Xie, Li and other liberal intellectuals have quite a few things in common. First, they are mostly second- and third-generation cadres who joined the CCP much earlier than did either Hu or Wen. While Hu has used draconian methods to prevent the pro-Western views of young or middle-aged intellectuals from emerging into the public sphere for debate, the president is forced to tolerate these occasional outbursts from the Long March veterans. Moreover, these progressive elders are not organized politically. They are not linked with political organizations or non-governmental organizations abroad, thus denying the authorities any pretext to silence them.

Therefore, to stem the tide of “bourgeois liberalization,” the propaganda and censorship establishment under senior Politburo member Li Changchun has given carte blanche to the party’s “leftists,” or remnant Maoists, to attack the likes of Xie and Li Rui. This is despite the fact that Hu and Li Changchun had clashed with the leftists only last year—and used means that included the closing down of a few of their websites—when these arch-conservatives attacked the Hu-Wen leadership for allowing private and foreign capital to purchase state assets and “exploit” Chinese workers. Since Xie’s article was released in February, leftist research institutes associated with the former director of the CCP Propaganda Department Deng Liqun have held four conferences to savage Xie for his “wholesale betrayal of Marxism and socialism.” The conservatives have also rallied behind prominent individuals, such as the former director of the CCP Organization Department, Zhang Quanjing. In a widely circulated article, Zhang charged that Xie had “openly gone against the state constitution and the party charter.” Zhang added that Xie’s article had made not only “political mistakes,” but also errors not befitting the former professor’s status as a senior retired cadre (Gongnong Zhisheng, April 9).

Yet, to convince the world of the CCP’s pro-reform inclinations, the Hu-Wen team has rushed through various measures in the period leading up to the 17th Congress in the fall.

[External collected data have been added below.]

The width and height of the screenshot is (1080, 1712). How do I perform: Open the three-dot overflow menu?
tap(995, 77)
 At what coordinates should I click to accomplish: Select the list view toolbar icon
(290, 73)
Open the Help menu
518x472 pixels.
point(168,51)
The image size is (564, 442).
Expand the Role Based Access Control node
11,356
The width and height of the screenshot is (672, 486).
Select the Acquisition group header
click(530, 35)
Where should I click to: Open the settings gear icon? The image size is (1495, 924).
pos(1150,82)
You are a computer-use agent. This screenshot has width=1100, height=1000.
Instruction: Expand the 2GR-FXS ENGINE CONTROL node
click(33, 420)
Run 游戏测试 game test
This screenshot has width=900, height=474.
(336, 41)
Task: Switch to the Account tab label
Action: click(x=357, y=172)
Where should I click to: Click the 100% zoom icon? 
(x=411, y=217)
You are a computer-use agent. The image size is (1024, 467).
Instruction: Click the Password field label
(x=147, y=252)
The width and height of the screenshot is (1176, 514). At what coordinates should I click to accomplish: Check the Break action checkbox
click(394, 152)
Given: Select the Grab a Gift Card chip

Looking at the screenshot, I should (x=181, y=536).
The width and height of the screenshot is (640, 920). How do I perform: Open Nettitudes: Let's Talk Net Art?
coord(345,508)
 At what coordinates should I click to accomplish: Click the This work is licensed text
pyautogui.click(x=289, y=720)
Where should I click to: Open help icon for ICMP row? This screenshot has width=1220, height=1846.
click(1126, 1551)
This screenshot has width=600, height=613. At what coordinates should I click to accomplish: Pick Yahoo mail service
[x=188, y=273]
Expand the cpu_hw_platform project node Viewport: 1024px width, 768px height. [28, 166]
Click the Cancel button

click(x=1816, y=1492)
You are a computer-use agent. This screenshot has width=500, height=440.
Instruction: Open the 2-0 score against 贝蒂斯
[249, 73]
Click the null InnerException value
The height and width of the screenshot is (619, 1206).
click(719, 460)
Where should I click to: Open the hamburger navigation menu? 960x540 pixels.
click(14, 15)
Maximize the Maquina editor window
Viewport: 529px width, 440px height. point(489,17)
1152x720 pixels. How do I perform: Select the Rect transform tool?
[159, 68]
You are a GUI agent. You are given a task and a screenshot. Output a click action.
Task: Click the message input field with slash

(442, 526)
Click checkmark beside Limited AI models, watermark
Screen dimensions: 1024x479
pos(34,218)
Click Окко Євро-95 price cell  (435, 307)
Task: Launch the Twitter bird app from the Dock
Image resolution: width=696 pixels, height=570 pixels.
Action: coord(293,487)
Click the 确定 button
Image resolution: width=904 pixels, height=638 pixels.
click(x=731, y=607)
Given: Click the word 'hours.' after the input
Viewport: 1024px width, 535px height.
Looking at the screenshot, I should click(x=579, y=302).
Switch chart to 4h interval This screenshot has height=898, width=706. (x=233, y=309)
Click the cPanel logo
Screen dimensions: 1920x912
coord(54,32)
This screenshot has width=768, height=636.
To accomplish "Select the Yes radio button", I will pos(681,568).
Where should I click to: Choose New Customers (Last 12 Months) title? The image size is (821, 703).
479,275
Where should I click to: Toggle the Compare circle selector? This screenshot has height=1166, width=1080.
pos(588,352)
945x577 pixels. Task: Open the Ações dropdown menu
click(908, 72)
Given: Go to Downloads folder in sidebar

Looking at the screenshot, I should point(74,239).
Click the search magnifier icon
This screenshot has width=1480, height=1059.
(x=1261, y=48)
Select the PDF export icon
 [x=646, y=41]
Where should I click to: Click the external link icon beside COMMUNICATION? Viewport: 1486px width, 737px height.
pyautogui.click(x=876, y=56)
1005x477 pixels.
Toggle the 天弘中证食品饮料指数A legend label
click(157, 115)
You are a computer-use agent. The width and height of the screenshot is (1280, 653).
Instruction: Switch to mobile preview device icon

Last month, party and state authorities appointed Professor Wan Gang, a non-CCP member, to serve as the minister of science and technology (Shanghai Daily, April 28). This is the first time since the 1950s that a non-party member has been given a ministerial-level job. The leadership has also elevated several so-called “returnees,” or Chinese with Western post-graduate degrees, to top positions. Wan received his doctorate in Germany, and the new Foreign Minister Yang Jiechi studied in London for a few years. Moreover, through calculated leaks to the foreign and Hong Kong media, members of Hu’s personal think tanks have suggested the possibility of significant political reforms at the 17th Congress. There has been speculation, for instance, that the size of both the Politburo and the Central Committee would be slightly expanded to accommodate more sectors of the population, especially the fast-rising business community.

Liberal intellectuals who are disappointed by President Hu’s perennial foot-dragging on reform point to the fact that a few years before he became the head of the CCP, the then vice-president had demonstrated considerable interest in the socialist democratic party (SDP) model. Hu, who was also the president of the Central Party School at the time, had assembled a team of researchers to study the ideology and organization of a number of European SDPs. A retired party cadre noted that Jiang Zemin, Hu and current Vice President Zeng Qinghong have toyed with the idea of borrowing individual elements of the SDP model. Discussion on this topic among members of official think tanks petered out by 2003, however, and Hu is known to have privately scolded the likes of Xie Tao and Li Rui for “adding confusion to the political climate.” Political observers fear that if Hu and his associates remain single-mindedly focused on boosting the political fortunes of their own factions, the largest and richest political party in the world would degenerate into a hodge-podge collection of cabals interested only in power, perks and prerogatives, and little else.